### Your task:
Please report every line in the entries that contains the string "browser".

### Material provided:
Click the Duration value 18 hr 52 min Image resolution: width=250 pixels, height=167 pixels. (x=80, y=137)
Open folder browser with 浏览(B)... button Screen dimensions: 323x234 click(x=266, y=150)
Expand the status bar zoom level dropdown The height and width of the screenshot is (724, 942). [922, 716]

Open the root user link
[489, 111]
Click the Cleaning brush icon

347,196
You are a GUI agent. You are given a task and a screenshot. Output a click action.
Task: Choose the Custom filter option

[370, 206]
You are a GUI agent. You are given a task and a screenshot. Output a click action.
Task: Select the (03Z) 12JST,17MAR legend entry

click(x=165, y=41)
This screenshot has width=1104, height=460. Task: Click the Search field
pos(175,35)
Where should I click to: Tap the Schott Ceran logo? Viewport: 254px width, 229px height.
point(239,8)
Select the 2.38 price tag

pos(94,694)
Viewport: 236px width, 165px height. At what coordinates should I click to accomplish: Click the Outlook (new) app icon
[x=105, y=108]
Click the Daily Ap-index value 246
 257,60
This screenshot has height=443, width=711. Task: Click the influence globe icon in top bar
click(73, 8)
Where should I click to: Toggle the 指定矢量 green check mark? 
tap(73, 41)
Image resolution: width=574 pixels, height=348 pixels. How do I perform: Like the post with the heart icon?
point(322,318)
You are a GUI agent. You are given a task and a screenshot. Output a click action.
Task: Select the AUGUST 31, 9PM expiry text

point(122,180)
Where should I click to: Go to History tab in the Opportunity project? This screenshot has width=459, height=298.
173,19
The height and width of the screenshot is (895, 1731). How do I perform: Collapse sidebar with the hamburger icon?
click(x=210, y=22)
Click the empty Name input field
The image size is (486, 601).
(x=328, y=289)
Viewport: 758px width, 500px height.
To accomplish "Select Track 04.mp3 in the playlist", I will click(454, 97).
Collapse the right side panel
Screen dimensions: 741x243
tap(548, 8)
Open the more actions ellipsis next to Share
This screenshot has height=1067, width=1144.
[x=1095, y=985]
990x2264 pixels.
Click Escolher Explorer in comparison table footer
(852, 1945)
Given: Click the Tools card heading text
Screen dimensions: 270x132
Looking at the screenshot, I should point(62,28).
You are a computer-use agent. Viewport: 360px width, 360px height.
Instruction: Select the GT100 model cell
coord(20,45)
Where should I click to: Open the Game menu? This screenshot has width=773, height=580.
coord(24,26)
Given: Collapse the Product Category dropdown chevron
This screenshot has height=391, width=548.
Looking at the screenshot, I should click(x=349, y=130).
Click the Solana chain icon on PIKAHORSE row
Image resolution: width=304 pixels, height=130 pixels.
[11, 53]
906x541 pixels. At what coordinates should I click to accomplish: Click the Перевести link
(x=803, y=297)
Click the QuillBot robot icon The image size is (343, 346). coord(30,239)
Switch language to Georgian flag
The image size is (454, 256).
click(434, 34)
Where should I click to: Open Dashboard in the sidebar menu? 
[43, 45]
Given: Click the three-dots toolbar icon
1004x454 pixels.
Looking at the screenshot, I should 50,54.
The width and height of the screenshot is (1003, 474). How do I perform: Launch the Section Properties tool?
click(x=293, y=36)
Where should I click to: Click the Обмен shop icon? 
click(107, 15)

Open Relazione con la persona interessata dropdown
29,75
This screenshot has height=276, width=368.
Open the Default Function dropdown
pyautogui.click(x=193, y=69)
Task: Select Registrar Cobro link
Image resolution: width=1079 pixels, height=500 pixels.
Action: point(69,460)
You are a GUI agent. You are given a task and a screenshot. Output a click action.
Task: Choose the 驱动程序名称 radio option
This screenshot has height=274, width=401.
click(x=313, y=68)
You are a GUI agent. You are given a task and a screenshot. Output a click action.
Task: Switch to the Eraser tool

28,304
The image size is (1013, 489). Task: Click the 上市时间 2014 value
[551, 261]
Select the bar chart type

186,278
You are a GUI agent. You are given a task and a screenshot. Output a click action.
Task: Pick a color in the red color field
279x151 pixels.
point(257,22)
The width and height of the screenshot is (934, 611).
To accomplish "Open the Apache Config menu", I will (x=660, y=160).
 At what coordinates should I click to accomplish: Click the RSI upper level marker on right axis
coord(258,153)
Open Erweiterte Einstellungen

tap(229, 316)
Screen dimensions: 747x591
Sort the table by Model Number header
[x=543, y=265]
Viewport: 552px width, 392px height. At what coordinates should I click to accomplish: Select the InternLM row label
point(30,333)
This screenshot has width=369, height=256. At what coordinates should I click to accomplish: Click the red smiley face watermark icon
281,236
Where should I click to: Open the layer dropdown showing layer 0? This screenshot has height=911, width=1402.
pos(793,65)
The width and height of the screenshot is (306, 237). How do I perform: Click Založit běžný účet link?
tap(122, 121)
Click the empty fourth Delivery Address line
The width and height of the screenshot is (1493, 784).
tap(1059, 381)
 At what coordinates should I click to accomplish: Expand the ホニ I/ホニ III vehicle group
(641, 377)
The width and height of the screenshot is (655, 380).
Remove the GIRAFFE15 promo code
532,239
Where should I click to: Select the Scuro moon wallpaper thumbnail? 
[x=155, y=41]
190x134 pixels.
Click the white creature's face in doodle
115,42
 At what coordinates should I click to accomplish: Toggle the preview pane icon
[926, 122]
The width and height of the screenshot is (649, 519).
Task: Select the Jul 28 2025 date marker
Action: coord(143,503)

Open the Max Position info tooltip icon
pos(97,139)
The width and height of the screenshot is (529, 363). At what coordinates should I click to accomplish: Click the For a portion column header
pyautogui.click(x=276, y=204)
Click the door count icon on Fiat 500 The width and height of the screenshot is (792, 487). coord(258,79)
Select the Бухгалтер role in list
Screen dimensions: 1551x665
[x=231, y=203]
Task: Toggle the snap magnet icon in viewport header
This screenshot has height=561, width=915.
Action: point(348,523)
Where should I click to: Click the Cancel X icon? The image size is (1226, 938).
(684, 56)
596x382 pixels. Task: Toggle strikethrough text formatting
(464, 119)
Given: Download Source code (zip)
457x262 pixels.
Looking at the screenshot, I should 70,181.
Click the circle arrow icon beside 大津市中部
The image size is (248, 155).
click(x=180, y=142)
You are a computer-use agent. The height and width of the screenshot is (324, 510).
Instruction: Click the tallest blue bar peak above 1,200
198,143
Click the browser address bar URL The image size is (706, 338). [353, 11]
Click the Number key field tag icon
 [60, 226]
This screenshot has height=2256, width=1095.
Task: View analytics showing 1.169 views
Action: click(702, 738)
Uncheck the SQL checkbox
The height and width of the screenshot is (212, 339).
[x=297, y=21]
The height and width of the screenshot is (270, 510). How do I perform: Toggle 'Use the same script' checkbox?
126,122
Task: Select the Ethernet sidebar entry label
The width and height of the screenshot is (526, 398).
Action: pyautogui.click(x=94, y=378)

### Written solution:
Open folder browser with 浏览(B)... button Screen dimensions: 323x234 click(x=266, y=150)
Click the browser address bar URL The image size is (706, 338). [353, 11]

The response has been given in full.